Render every line of the entries below as a Markdown table with the columns "No." and "Text", numbering each row and omitting blank lines.

[Entries drawn from a collection]
--- Start ---

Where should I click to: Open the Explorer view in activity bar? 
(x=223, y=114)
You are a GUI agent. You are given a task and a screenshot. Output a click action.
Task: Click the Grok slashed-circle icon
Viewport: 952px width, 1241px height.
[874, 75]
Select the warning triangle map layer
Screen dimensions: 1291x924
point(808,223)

--- End ---

■ Task result ■
| No. | Text |
|---|---|
| 1 | Where should I click to: Open the Explorer view in activity bar?  |
| 2 | (x=223, y=114) |
| 3 | You are a GUI agent. You are given a task and a screenshot. Output a click action. |
| 4 | Task: Click the Grok slashed-circle icon |
| 5 | Viewport: 952px width, 1241px height. |
| 6 | [874, 75] |
| 7 | Select the warning triangle map layer |
| 8 | Screen dimensions: 1291x924 |
| 9 | point(808,223) |